1. Navigate to Step Functions in the AWS console and select the ```data-quality-sm```. Start an execution inputting a JSON like the below:
```
{
"glueDatabase": "my_database",
"glueTables": "table1,table2"
}
```
The data quality process described in the previous section begins and you can follow it by looking at the different Glue jobs execution runs. By the end of this process, you should see that data quality suggestions were logged in the ```DataQualitySuggestions``` DynamoDB table and Glue tables were created in the ```data_quality_db``` Glue database which can be queried in Athena
2. Navigate to Amplify in the AWS console, and select the ```deequ-constraints``` app. Then click on the highlighted URL (listed as ```https://..amplifyapp.com```) to open the data quality constraints web app. After completing the registration process (i.e. Create Account) and signing in, a UI similar to the below is visible:
![](docs/amazon-deequ-web-app.png)
it lists data quality suggestions produced by the Glue job in the previous step.

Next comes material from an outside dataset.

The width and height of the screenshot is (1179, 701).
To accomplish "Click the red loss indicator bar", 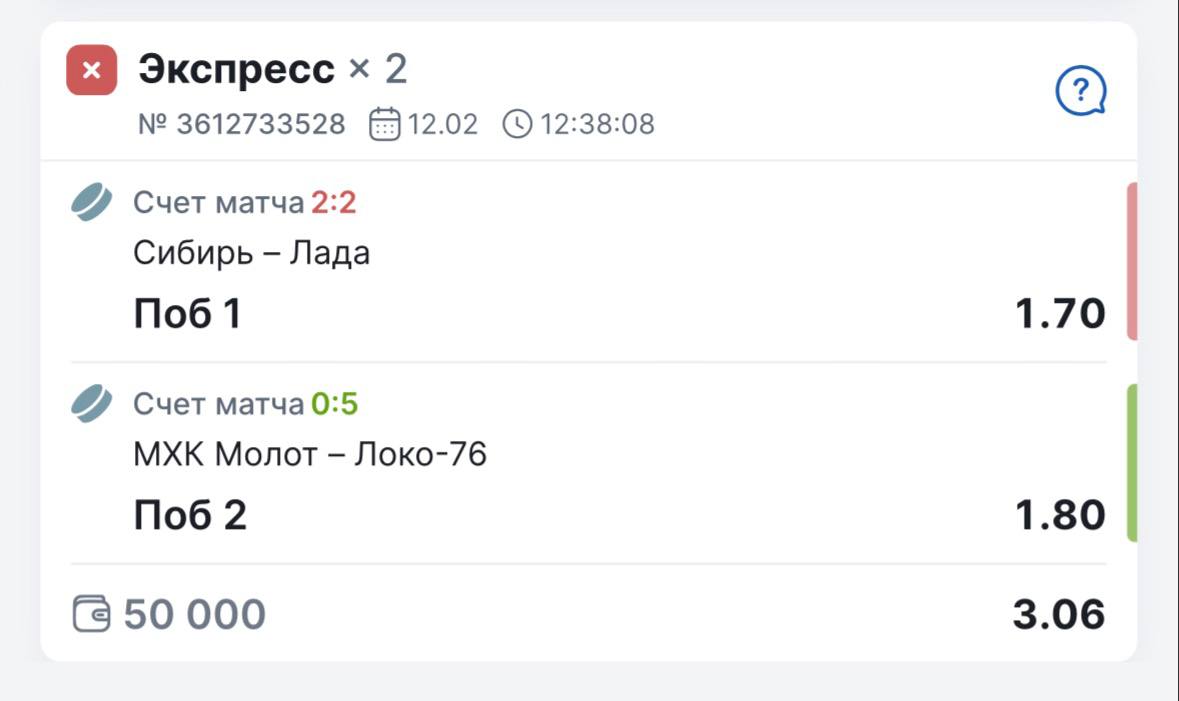I will (x=1132, y=262).
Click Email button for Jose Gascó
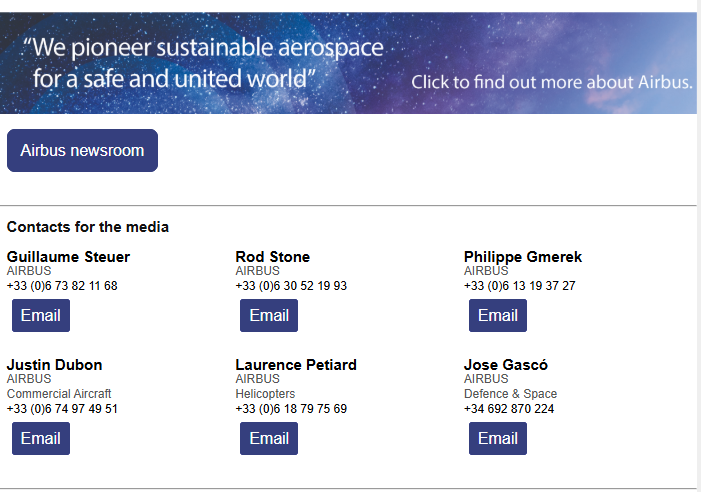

Data owners can add/remove and enable/disable these constraints at any point in this UI. Notice how the ```Enabled``` field is set to ```N``` by default for all suggestions. This is to ensure all constraints are human-reviewed before they are processed. Click on the checkbox button to enable a constraint
3. Optionally, you can also provide data quality constraints in the ```Analyzers``` tab. These constraints are used by Deequ to calculate column-level statistics on the dataset (e.g. CountDistinct, DataType, Completeness…) called metrics (Refer to the Data Analysis section of this [blog](https://aws.amazon.com/blogs/big-data/test-data-quality-at-scale-with-deequ/) for more details). Here is an example of an analysis constraint entry:
![](docs/amazon-deequ-web-app-analyzer.png)
4. Once you have you have reviewed both suggestion and analysis constraints, start a new execution of the step function with the same JSON as an input. This time the Glue jobs use the reviewed constraints to perform the data quality checks. Once more, the results can be immediately queried in Athena

An exhaustive list of suggestion and analysis constraints can be found in the [docs](./docs/constraints/).

### Dependencies
- Deequ 1.0.3-RC1.jar
- Spark 2.2.0 (Scala)

## Road Map
Translate Scala scripts to Python using [python-deequ](https://github.com/awslabs/python-deequ)

## Security

See [CONTRIBUTING](CONTRIBUTING.md#security-issue-notifications) for more information.

## License

This library is licensed under the MIT-0 License. See the LICENSE file.